On Wed, Jul 20, 2016 at 03:07:45PM +0530, Virendra Pathak wrote:
> Hi gcc-patches group,
>
> Please find the patch for adding the basic scheduler for vulcan
> in the aarch64 port.
>
> Tested the patch with compiling cross aarch64-linux-gcc,
> bootstrapped native aarch64-unknown-linux-gnu and
> run gcc regression.
>
> Kindly review and merge the patch to trunk, if the patch is okay.
>
> There are few TODO in this patch which we have planned to
> submit in the next submission e.g. crc and crypto
> instructions, further improving integer & fp load/store
> based on addressing mode of the address.
Hi Virendra,
Thanks for the patch, I have some concerns about the size of the
automata that this description generates. As you can see
(use (automata_option "stats") in the description to enable statistics)
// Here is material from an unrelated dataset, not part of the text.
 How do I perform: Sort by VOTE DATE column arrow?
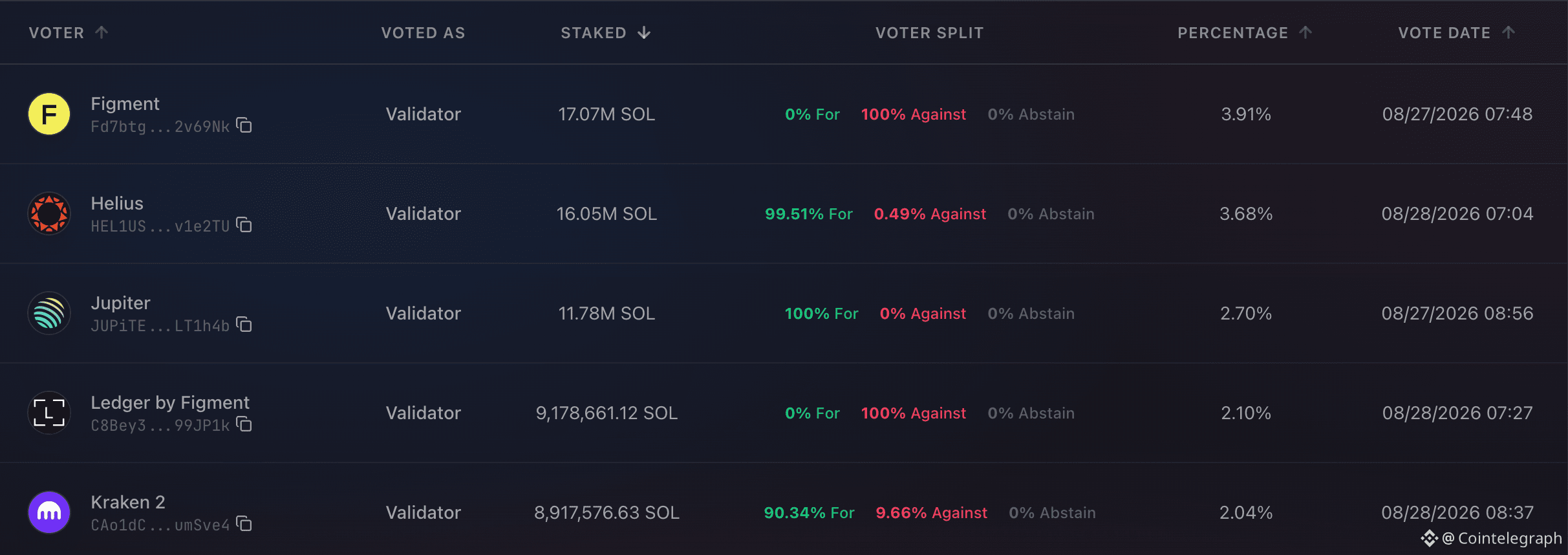(x=1509, y=32)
this scheduler description generates a 10x larger automata for Vulcan than
the second largest description we have for AArch64 (cortex_a53_advsimd):
Automaton `cortex_a53_advsimd'
9072 NDFA states, 49572 NDFA arcs
9072 DFA states, 49572 DFA arcs
4050 minimal DFA states, 23679 minimal DFA arcs
368 all insns 11 insn equivalence classes
0 locked states
28759 transition comb vector els, 44550 trans table els: use simple vect
44550 min delay table els, compression factor 2
Automaton `vulcan'
103223 NDFA states, 651918 NDFA arcs
103223 DFA states, 651918 DFA arcs
45857 minimal DFA states, 352255 minimal DFA arcs
368 all insns 28 insn equivalence classes
0 locked states
429671 transition comb vector els, 1283996 trans table els: use comb vect
1283996 min delay table els, compression factor 2
Such a large automaton increases compiler build time and memory consumption,
often for little scheduling benefit.
Normally such a large automaton comes from using a large repeat
expression (*). For example in your modeling of divisions:
> +(define_insn_reservation "vulcan_div" 13
> + (and (eq_attr "tune" "vulcan")
> + (eq_attr "type" "sdiv,udiv"))
> + "vulcan_i1*13")
> +
> +(define_insn_reservation "vulcan_fp_divsqrt_s" 16
> + (and (eq_attr "tune" "vulcan")
> + (eq_attr "type" "fdivs,fsqrts"))
> + "vulcan_f0*8|vulcan_f1*8")
> +
> +(define_insn_reservation "vulcan_fp_divsqrt_d" 23
> + (and (eq_attr "tune" "vulcan")
> + (eq_attr "type" "fdivd,fsqrtd"))
> + "vulcan_f0*12|vulcan_f1*12")
In other pipeline models, we try to keep these repeat numbers low to avoid
the large state-space growth they cause. For example, the Cortex-A57
pipeline model describes them as:
(define_insn_reservation "cortex_a57_fp_divd" 16
(and (eq_attr "tune" "cortexa57")
(eq_attr "type" "fdivd, fsqrtd, neon_fp_div_d, neon_fp_sqrt_d"))
"ca57_cx2_block*3")
The lower accuracy is acceptable because of the nature of the scheduling
model. For a machine with an issue rate of "4" like Vulcan, each cycle the
compiler models it tries to find four instructions to schedule, before it
progresses the state of the automaton. If an instruction is modelled as
blocking the "vulcan_i1" unit for 13 cycles, that means up to 52
instructions that the scheduler would have to find before issuing the next
instruction which would use vulcan_i1. Because scheduling works within
basic-blocks, the chance of finding so many independent instructions is
extremely low, and so you'd never see the benefit of the 13-cycle block.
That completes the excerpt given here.